Reports show that the monthly cash payments lifted 4 million children out of poverty. The Biden Administration attempted to extend the monthly cash payments, but the landmark infrastructure legislation, the Build Back Better act, was stonewalled by a lone Democratic Senator who disagreed with families receiving a monthly cash payment to shore up family finances.
Senator Joe Manchin instead insisted that families could spend their payments on drugs despite mounds of evidence proving that the majority of U.S. families used their CTC payments to purchase essentials like food, pay rent or utilities, or save for the future.
Despite the obvious and life-saving benefits of the CTC, ground gained was quickly lost once the payments ended. And the letter comes at a time when inflation has skyrocketed, ensuring that basic goods have exploded in price. The inflation rate alone in April was 8.6%, a 40-year-high that affects everything from cheese to diapers to meat.
“Unfortunately, the gains thanks to the expanded CTC, including for Black and Latino families, were erased as soon as the monthly payments ended. In January 2022, the first month without a check since July 2021, 3.7 million children were plunged back into poverty,” explained the letter authors.
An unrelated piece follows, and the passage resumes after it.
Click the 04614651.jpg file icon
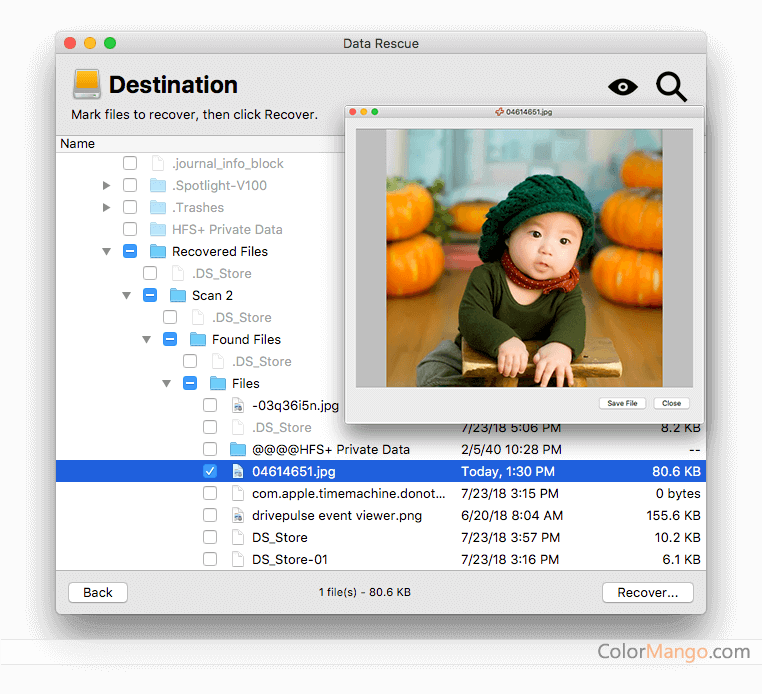The width and height of the screenshot is (762, 694). (x=238, y=472)
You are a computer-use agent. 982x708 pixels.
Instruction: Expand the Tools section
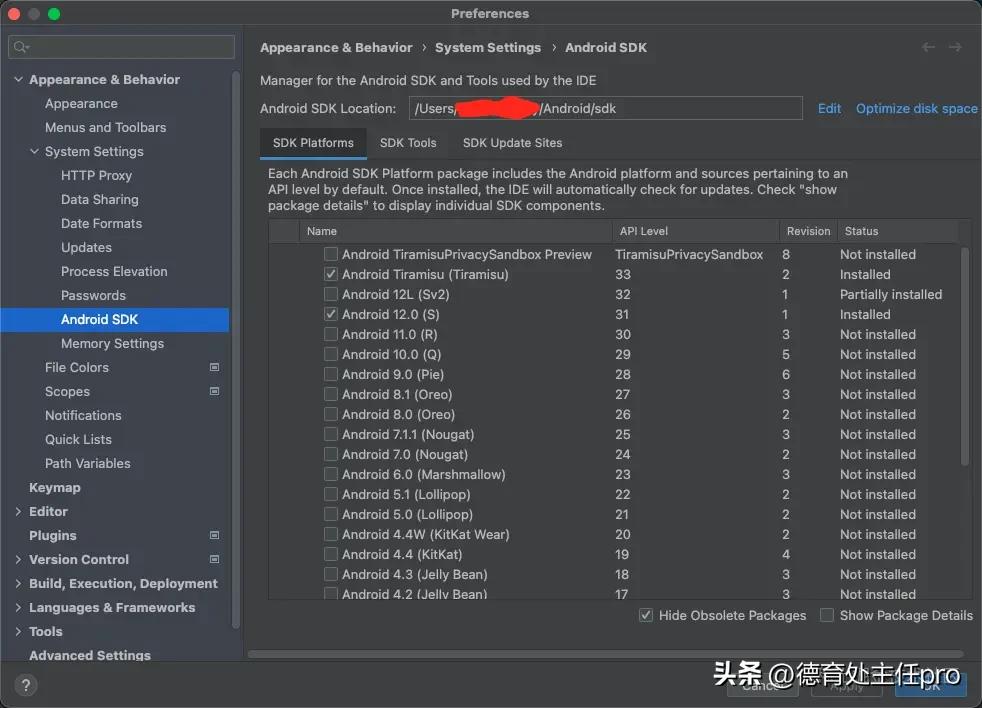pyautogui.click(x=17, y=631)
“Over the course of 2022, this is expected to increase to 4.1 million. That means the percentage of Black children in poverty will increase from 13% to 22%. Poverty among Latino children will increase from 12% to 21%. While the poverty rate among white children will also increase, it will nevertheless remain nearly two-thirds lower than among Black and Latino children.”
The letter authors also highlighted the dismal timing of the CTC lapse, citing the increase in costs of essential goods.
“Poverty is a policy choice. Allowing millions of children, including more than 2.5 million Black and Latino children, to fall back into poverty is also a political choice,” said the authors. “We urge you to summon the political will and find a path forward so millions of children are not relegated to poverty just months after they and their families were given a lifeline.”